Opinión

El populismo y la política

Todavía tenemos grabados en nuestra memoria los hechos acaecidos hace diez días en el Capitolio de los Estados Unidos de América. Los medios de comunicación han tenido a bien traer a nuestro recuerdo los hechos de similares características registrados en España en el pasado reciente, tanto en el Parlamento de Cataluña, como en el Congreso de los Diputados o en el Parlamento de Andalucía.

En este mundo globalizado en el que vivimos, no podemos decir que este tipo de fenómenos sean exclusivos de un determinado país o grupo de países. De hecho, el fenómeno del llamado populismo, que se basa esencialmente en decir al pueblo lo que el pueblo quiere oír, independientemente de que sea realizable, se ajuste a derecho o forme parte realmente de la voluntad del que lo propugna, se extiende por todo el globo como una realidad más del panorama político actual.

Para comenzar a funcionar, el populista, indefectiblemente, se erige en juez último e inapelable de la realidad política de una nación y a pesar de entrar a formar parte de la actividad política, se posiciona como un observador externo descalificando sin tapujos a los que a partir de ese momento comienza a denominar como políticos, asumiendo él el rol de único y genuino intérprete y portavoz de los sentimientos profundos del pueblo, que, por supuesto, los llamados políticos son incapaces de sentir, percibir y por lo tanto defender. Para eso está él y sólo él.

A continuación expande su campo de acción desde los políticos a la Política en general, deslegitimándola como una actividad corrupta que sólo sirve a los intereses de los poderosos. No olvidemos que él no lo es. Él es el Pueblo, así, con mayúscula.

Se promueve, con ello, la creación de un río revuelto en el que nada de lo hecho en el pasado, al menos en el reciente, es válido y todo es susceptible de ser subvertido y en el que toda clase de pescadores echan sus redes a la búsqueda de incautos aquejados por las dificultades que toda realidad social experimenta y que depositan su fe inquebrantable en el líder populista redentor y justiciero.

Otra disciplina que practica el populista con destreza inusitada es la del ajuste de cuentas con los gestores pasados a los que, inexorablemente, califica como ineptos y corruptos. Para ello no duda en descontextualizar las decisiones del pasado obviando multitud de los detalles del entorno en el que dichas decisiones se tomaron, facilitando de esa manera la condena y la descalificación de sus adversarios, los políticos.

El populista es también maestro en la identificación de soluciones simples a los problemas complejos. Al fin y al cabo, no olvidemos que el populista es el único que actúa con buena intención. Los demás son, básicamente, sospechosos.

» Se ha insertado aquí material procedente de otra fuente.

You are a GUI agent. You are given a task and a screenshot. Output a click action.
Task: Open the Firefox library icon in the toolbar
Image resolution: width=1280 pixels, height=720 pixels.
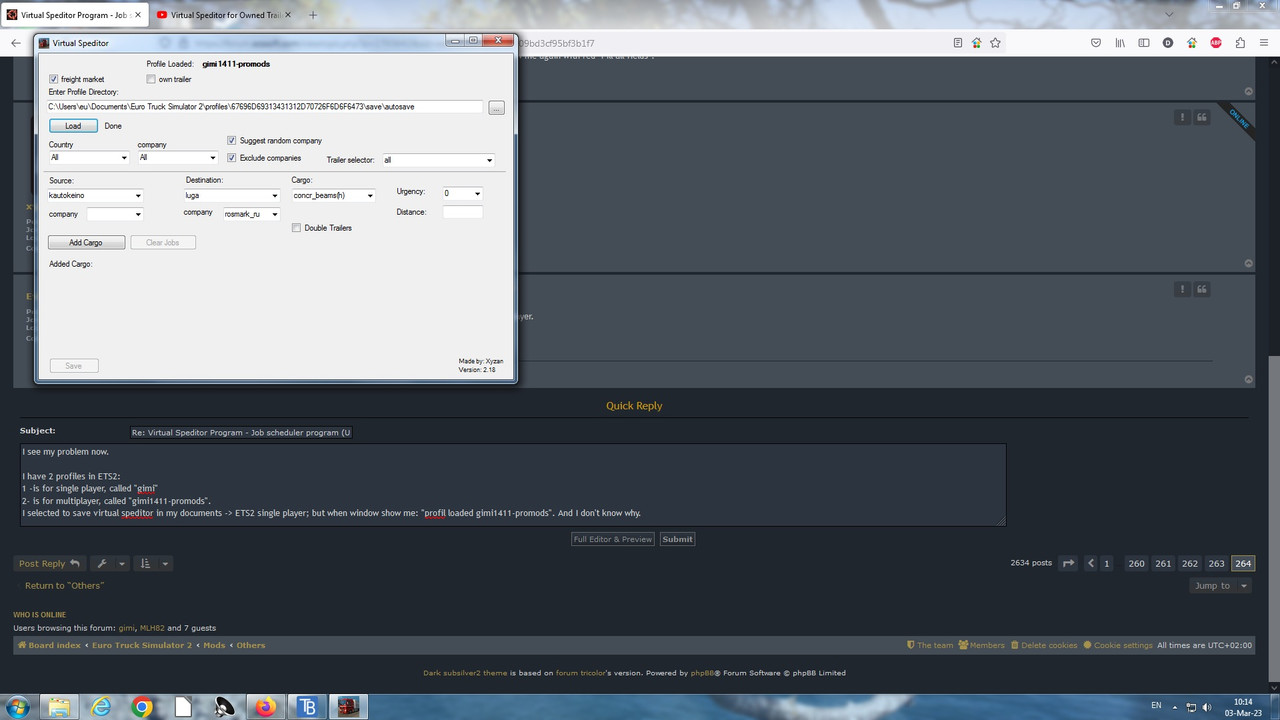[x=1120, y=43]
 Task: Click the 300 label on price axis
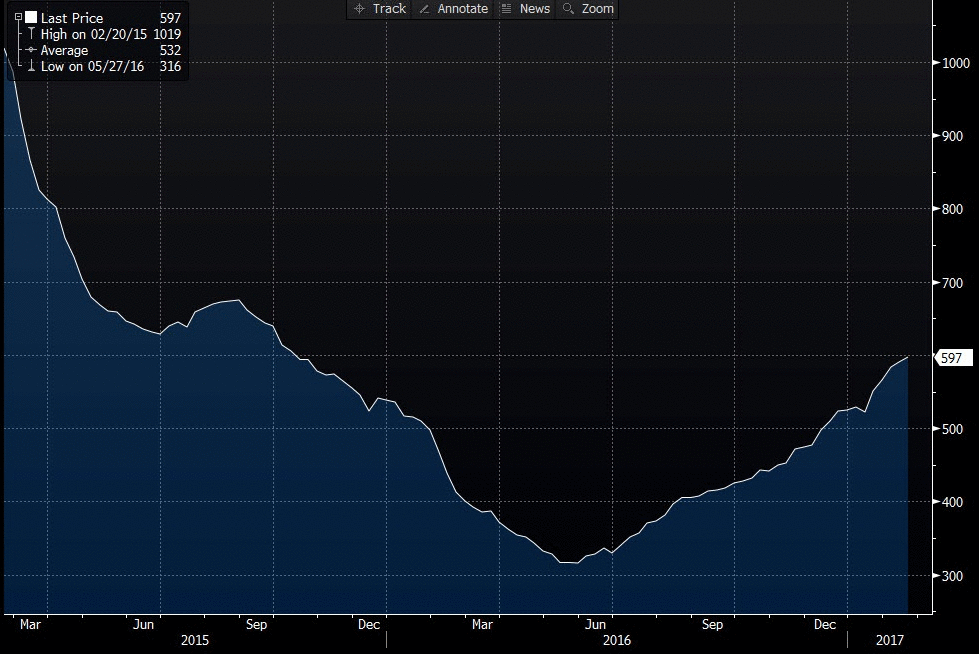pyautogui.click(x=951, y=576)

Un área en la que el populista naufraga es en la del encuentro de soluciones negociadas. En política, la negociación y la búsqueda de puntos de encuentro es imprescindible, dado que la realidad que se administra, la nación, pertenece por igual a todos los titulares de la soberanía nacional, incluidos aquéllos a quienes el populista desprecia, los políticos. A partir de ahí, cuando el populista topa con esta cruel realidad, tiende a encerrarse en su propio mundo de “perfección” y a instalarse en posiciones que los demás, él no, consideran totalitarias.

Sucintamente, la política debería consistir en detectar lo problemas existentes o las áreas susceptibles de mejora, identificar potenciales soluciones a los problemas o actuaciones a implementar para mejorar y negociarlas con el resto de las partes que tienen algo que decir al respecto, en el convencimiento de que nadie está en posesión absoluta de la verdad, sino, meramente, de una percepción de la misma, la suya .

De todo ello, cabría inferir que cuando hablamos de populismo, hablamos de una doctrina que llega a la política, no para trabajar en ella y mejorar con ello la realidad de las cosas en colaboración con los demás, sino que llega a la política, a la que considera culpable de todos los males de la sociedad, para acabar con ella. Para entendernos, resulta que el populismo no es una forma de acción política sino que es, estrictamente, anti-política.